Task objective =>
Edit the data from the first line through the line containing "Looking at the" so that "Scanline" becomes "Wireframe", with everything else left the same.
*****
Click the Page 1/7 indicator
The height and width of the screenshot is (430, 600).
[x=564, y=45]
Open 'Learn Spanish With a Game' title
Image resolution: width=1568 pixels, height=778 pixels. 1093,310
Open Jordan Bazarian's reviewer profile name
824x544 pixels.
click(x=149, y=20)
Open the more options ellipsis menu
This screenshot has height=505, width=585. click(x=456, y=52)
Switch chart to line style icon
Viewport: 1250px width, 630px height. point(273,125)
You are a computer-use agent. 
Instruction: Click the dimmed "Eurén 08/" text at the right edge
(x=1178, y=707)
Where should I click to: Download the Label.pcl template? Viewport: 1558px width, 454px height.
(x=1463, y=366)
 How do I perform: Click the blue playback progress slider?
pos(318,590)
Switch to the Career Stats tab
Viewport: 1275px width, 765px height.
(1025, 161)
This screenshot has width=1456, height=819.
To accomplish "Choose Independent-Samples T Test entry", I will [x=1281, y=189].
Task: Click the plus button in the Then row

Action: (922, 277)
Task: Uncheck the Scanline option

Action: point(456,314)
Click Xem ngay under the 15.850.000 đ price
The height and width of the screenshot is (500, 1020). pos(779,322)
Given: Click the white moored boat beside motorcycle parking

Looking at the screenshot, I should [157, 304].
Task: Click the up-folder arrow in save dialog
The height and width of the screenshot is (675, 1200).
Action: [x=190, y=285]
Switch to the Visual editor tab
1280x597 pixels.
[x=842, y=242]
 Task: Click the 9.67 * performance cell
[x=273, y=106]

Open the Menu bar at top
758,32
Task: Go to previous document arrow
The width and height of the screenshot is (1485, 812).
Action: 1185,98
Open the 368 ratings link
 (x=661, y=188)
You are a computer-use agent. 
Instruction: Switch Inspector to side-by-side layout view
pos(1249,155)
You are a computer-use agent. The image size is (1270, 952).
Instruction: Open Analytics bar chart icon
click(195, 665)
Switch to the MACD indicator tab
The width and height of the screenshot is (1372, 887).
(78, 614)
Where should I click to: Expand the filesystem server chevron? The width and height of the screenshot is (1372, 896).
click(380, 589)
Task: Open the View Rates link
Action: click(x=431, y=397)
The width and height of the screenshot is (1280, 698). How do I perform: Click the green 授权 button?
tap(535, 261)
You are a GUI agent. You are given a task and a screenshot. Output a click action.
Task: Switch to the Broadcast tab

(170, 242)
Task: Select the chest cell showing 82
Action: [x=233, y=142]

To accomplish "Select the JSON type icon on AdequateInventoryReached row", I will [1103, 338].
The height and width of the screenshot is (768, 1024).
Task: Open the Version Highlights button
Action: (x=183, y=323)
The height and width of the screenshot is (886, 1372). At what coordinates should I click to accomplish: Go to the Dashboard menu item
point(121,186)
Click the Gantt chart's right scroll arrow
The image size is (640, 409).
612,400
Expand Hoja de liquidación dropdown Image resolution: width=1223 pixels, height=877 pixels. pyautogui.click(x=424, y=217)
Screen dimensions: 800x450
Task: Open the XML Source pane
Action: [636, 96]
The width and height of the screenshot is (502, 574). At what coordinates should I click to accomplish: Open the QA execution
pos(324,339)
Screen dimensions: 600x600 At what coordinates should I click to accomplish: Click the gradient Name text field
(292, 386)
*****
Complete output =>
Click the Page 1/7 indicator
The height and width of the screenshot is (430, 600).
[x=564, y=45]
Open 'Learn Spanish With a Game' title
Image resolution: width=1568 pixels, height=778 pixels. 1093,310
Open Jordan Bazarian's reviewer profile name
824x544 pixels.
click(x=149, y=20)
Open the more options ellipsis menu
This screenshot has height=505, width=585. click(x=456, y=52)
Switch chart to line style icon
Viewport: 1250px width, 630px height. point(273,125)
You are a computer-use agent. 
Instruction: Click the dimmed "Eurén 08/" text at the right edge
(x=1178, y=707)
Where should I click to: Download the Label.pcl template? Viewport: 1558px width, 454px height.
(x=1463, y=366)
 How do I perform: Click the blue playback progress slider?
pos(318,590)
Switch to the Career Stats tab
Viewport: 1275px width, 765px height.
(1025, 161)
This screenshot has width=1456, height=819.
To accomplish "Choose Independent-Samples T Test entry", I will [x=1281, y=189].
Task: Click the plus button in the Then row

Action: (922, 277)
Task: Uncheck the Wireframe option

Action: point(456,314)
Click Xem ngay under the 15.850.000 đ price
The height and width of the screenshot is (500, 1020). pos(779,322)
Given: Click the white moored boat beside motorcycle parking

Looking at the screenshot, I should [157, 304].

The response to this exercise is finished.